The first step was identifying every system that stores or processes personal data. This included the obvious platforms (care management, HR, payroll, email, SharePoint) but also the less visible ones: shared drives with legacy documents, WhatsApp groups used informally by care teams, paper records still maintained at some sites, and third-party portals for local authority reporting and CQC submissions.

For each system, we documented what categories of personal data it held, whose data it was (service users, staff, families, referrers, healthcare professionals), why it was being processed, and the lawful basis under UK GDPR. Care plans processed under a duty of care looked different from marketing data processed under legitimate interest, and each required distinct documentation.

We then traced the flows between systems. When a new service user is referred, their data enters the organisation through a referral form. We mapped every subsequent step: where that data is entered, what systems it is copied to, who can access it at each stage, whether it is shared externally (and with whom), and where it ultimately rests. The same exercise was completed for staff data, from recruitment through to departure and post-employment retention.

Data sharing with external parties was documented in detail: local authorities, CQC, healthcare partners, families, and third-party suppliers. For each sharing relationship, we assessed whether a data sharing agreement was in place, whether the agreement was current, and whether the actual sharing matched what the agreement permitted.

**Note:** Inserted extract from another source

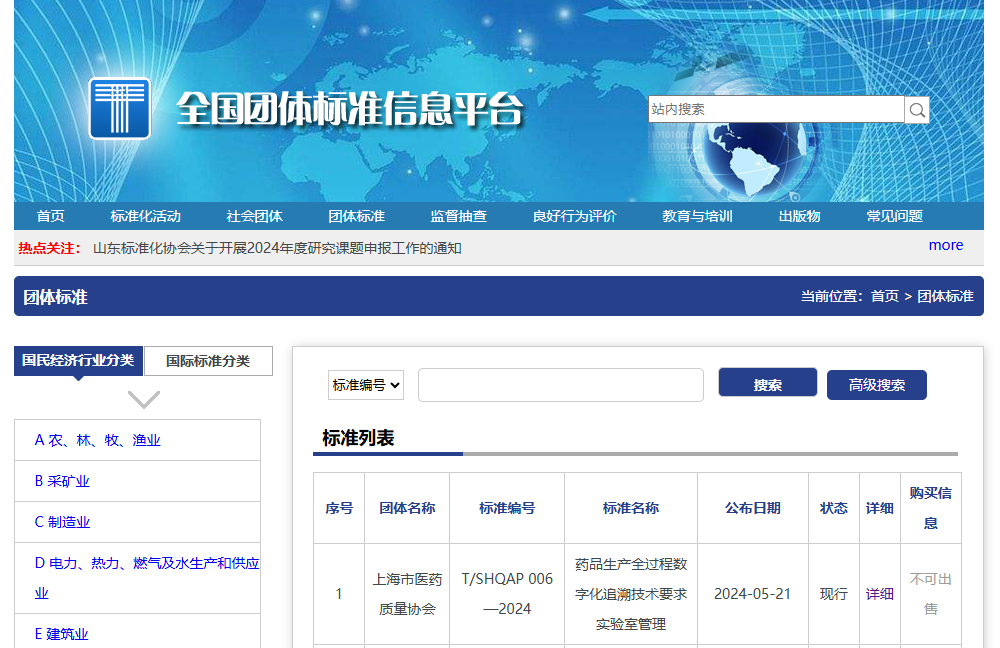Navigate to 监督抽查 menu
Image resolution: width=1000 pixels, height=648 pixels.
459,216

The output was a comprehensive data flow map: a visual and written record of every category of personal data, every processing activity, every internal and external flow, and every system involved. This was accompanied by a gap analysis identifying areas where processing was undocumented, where data was held longer than necessary, or where sharing arrangements needed formalising.

The Results

The organisation now has a complete, documented understanding of how personal data moves through its operations. For the first time, it can answer the questions that regulators, auditors, and families might ask: what data do you hold, where is it stored, who can access it, and why.

The Article 30 record of processing activities is now comprehensive and maintainable. Rather than a static document produced once and forgotten, the data flow map is structured so that changes to systems, processes, or third-party relationships can be reflected as they occur.

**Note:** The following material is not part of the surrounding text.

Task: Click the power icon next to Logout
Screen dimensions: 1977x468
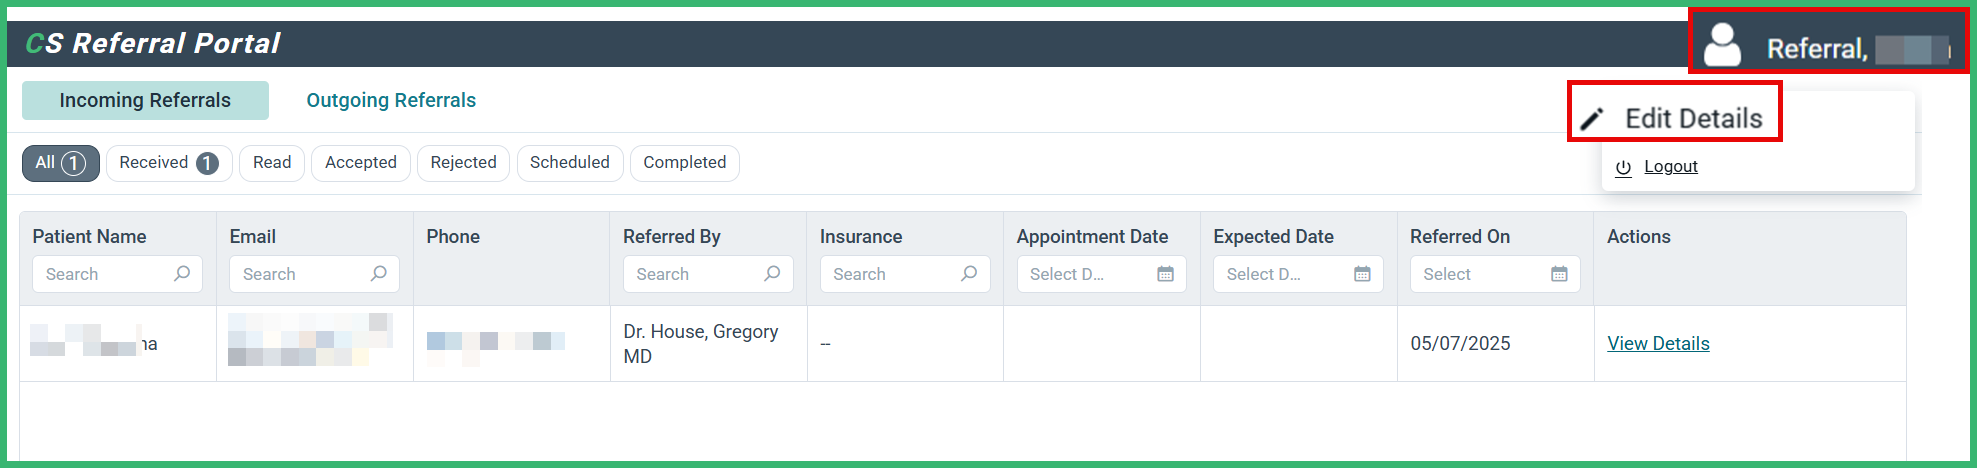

The gap analysis identified several areas for immediate action: informal data sharing via personal email and messaging apps that needed to be brought onto approved channels, legacy data held well beyond any reasonable retention period, and third-party relationships where formal data sharing agreements had either expired or never existed.

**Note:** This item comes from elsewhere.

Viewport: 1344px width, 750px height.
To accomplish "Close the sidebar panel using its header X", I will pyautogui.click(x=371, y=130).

The mapping also provided the foundation for two subsequent workstreams: a retention policy aligned to actual processing activities (rather than a generic policy that nobody follows) and a data minimisation review to ensure the organisation holds only the data it genuinely needs.

Complete data flow map produced across all core systems · Every category of personal data traced from collection to storage · Data sharing agreements reviewed and documented · Processing activities mapped to lawful bases · Foundation established for retention policies and data minimisation

Related service: Tech Consulting

How care is different now

The organisation can now demonstrate, clearly and completely, how it handles the personal data of the vulnerable adults in its care. When a family asks what information is held about their loved one, when CQC reviews data handling practices, or when a subject access request arrives, the answer is documented, accurate, and ready. That is the standard care data deserves.